# Provided data
────────────────────

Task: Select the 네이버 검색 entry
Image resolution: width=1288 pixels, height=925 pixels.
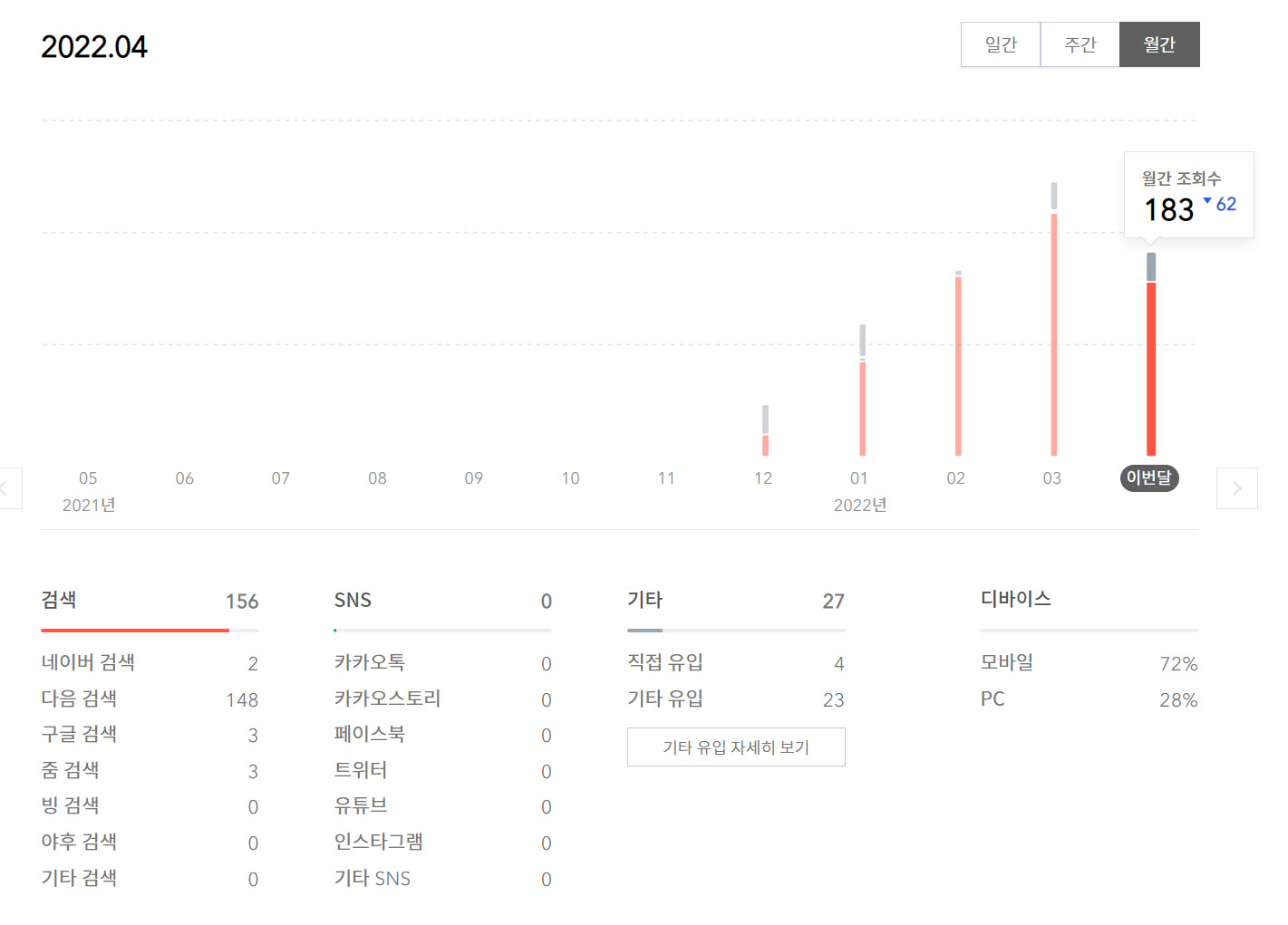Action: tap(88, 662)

────────────────────

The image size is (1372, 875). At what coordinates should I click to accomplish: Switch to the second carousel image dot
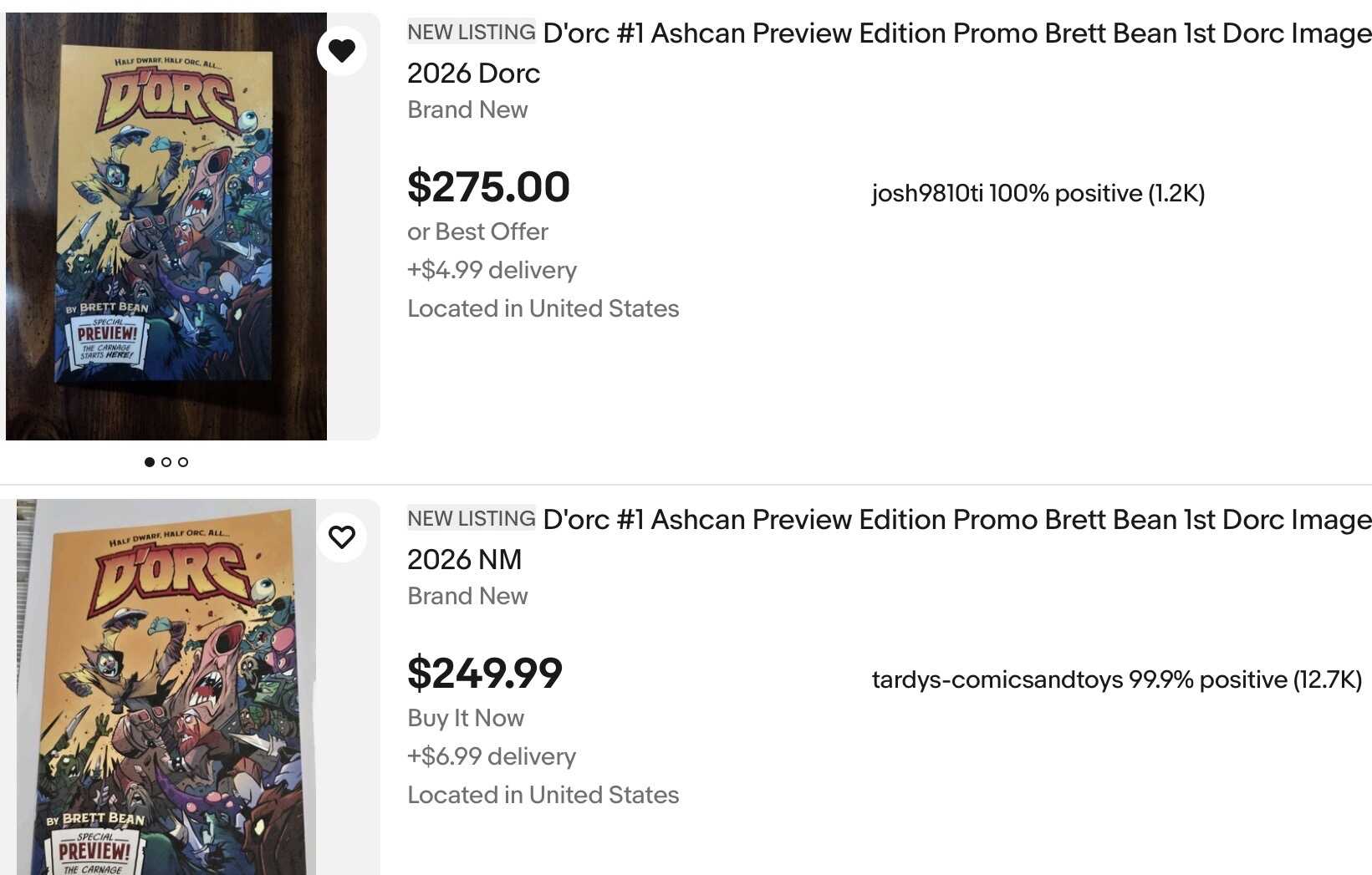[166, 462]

────────────────────

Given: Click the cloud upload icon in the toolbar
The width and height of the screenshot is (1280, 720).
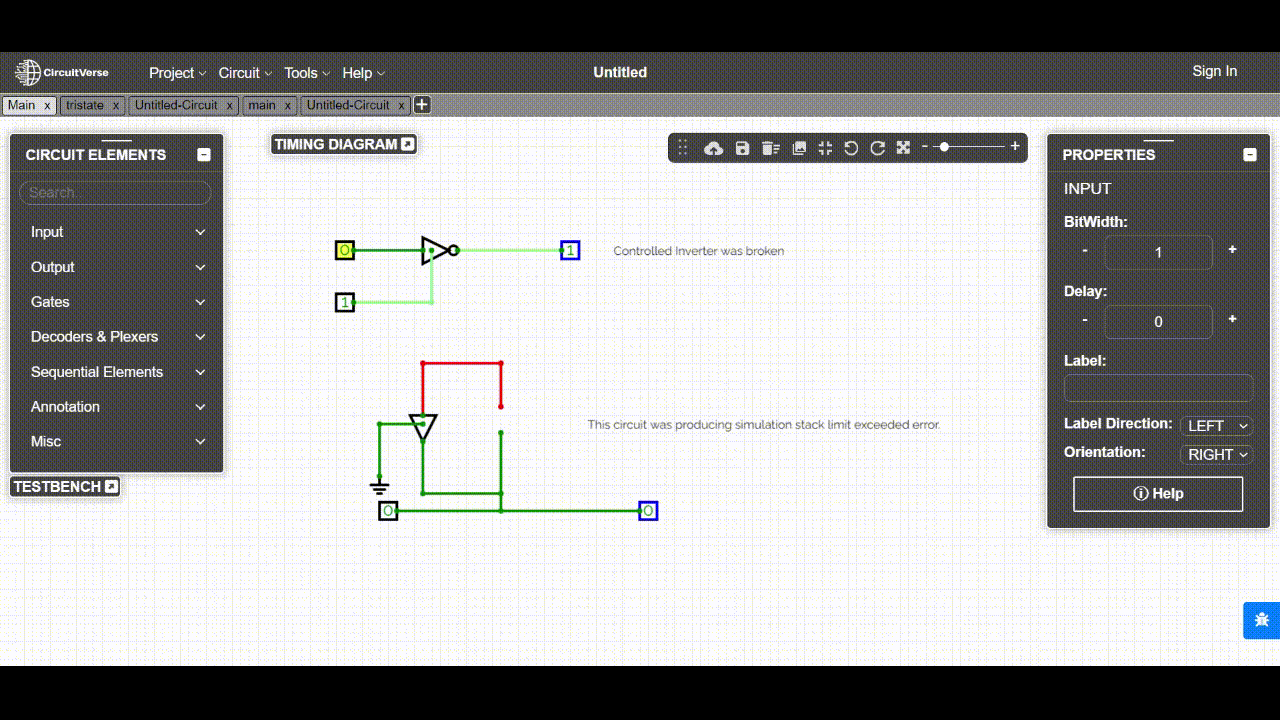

────────────────────

# What you have to do
Once the line with "Given: Click the" is found in the records above, print exactly that line and every line after it through the line with "The width and".

# Output for this task
Given: Click the cloud upload icon in the toolbar
The width and height of the screenshot is (1280, 720).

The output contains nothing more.